→ **Passage to read**
=====
Post by Mark Leavy » Sun Nov 02, 2014 5:06 pm

Yes... you know you do it.

You have a new scheme.  A crazy idea.  A wild hair.  You have to fit some parameters to the model to see what woulda coulda shoulda been.

But... a curve fit is precarious.  You can make any data fit pretty much anything with even just a smidgen of math.

And yet... back testing has to be the first step to test any new idea - if nothing else, just to prove to yourself that it was a crazy, worthless idea.

So... what do you do to ensure that you aren't fooling yourself with regards to backtesting?

Here are my rules.  I'd love to hear what others do.

1) Use the longest period of historical data that you can find.  Find reliable simulations for assets that are too new to have direct data.  Use *daily* data, not monthly.  Daily swings can be huge and the max draw down numbers show up in the daily data, not the monthly.  For me, I need to simulate the daily swings in order to evaluate whether or not I can stomach them in the future.

2) Limit your rules and conditions as much as possible.  I.e. X assets, N rules for reallocation or triggers, etc.  The fewer the better.

3) Fit the growth curve of your new scheme to an exponential line.  The more it deviates from that line (either up or down) during different economic situations makes your model less robust.

4) If I am doing any curve fitting (i.e. optimizing parameters) I like to set a limit for maximum drawdown.  My personal limit is 20%.  That is about the most I can stomach before I start to wonder.  So... If I have a bunch of data and I am trying to figure out the best asset allocation, I set my optimizer to maximize the CAGR, with the caveat that I never have a maximum draw down more than 20%.  As an aside, the smaller this drawdown number, the more likely your total returns will be linear log scale - and thus implying a much more solid model.

5) Do sensitivity analysis on your model.  If you have decided on something like 25/25/25/25 asset allocation with 15/35 reallocation bands, then also run some models with the reallocation bands higher and lower.  Change the asset allocations by a few percentage points.  Do the results still basically come out the same?  That's great.  If you end up seeing huge swings in the CAGR with minor changes in the rules... then your model won't be very robust in the future.

6) Always calculate the max draw down number of your simulation and the maximum number of days that you are down from a peak.  Great that your model shows a 20% historical CAGR.  But can you really handle 10 years without a new peak?  Or a max draw down of 45%?  Max draw down percent and duration are critical things to know about your model.  And how do they change when you start doing sensitivity analysis on your parameters?
=====
→ **Records shown**
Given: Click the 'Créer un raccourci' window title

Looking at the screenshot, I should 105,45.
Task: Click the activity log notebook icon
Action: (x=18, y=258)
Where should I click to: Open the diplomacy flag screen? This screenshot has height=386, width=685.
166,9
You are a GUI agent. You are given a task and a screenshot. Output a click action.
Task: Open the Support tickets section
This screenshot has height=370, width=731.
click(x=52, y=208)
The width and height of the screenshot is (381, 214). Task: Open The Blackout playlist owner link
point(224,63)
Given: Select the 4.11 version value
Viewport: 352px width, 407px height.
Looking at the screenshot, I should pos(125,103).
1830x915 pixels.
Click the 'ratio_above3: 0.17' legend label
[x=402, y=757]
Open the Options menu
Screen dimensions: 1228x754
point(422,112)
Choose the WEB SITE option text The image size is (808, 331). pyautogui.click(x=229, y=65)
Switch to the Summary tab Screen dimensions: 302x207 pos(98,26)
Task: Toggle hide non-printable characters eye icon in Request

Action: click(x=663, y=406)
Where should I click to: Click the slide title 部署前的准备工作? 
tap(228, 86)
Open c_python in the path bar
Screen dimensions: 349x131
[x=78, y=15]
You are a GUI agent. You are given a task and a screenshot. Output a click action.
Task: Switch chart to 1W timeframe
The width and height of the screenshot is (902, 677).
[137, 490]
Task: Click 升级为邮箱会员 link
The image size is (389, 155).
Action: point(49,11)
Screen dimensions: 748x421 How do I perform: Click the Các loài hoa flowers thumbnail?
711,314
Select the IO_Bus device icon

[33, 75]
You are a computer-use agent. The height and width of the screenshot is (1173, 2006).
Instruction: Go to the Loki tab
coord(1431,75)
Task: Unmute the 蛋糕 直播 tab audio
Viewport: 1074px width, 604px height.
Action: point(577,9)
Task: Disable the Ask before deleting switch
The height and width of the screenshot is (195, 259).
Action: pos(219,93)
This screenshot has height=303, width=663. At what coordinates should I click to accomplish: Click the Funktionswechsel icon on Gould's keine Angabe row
=====
→ **Complete the following**
A. In the backtesting post, rewrite the stretch from "Yes... you know" through "coulda shoulda been.", putting "plan" in place of "scheme".
B. Decide whether each statement agrees with the backtesting post. Answer yes or no, and quote the words from the post that settle it.
(i) The author's personal limit for maximum drawdown is 20%.
(ii) The author advises using monthly data instead of daily data.
(iii) The author recommends keeping the number of rules and conditions as small as possible.
The records play no part in what is asked here.

→ **Solution set**
A.
Yes... you know you do it.

You have a new plan.  A crazy idea.  A wild hair.  You have to fit some parameters to the model to see what woulda coulda shoulda been.

B.
(i) Yes: "My personal limit is 20%."
(ii) No: "Use *daily* data, not monthly."
(iii) Yes: "Limit your rules and conditions as much as possible."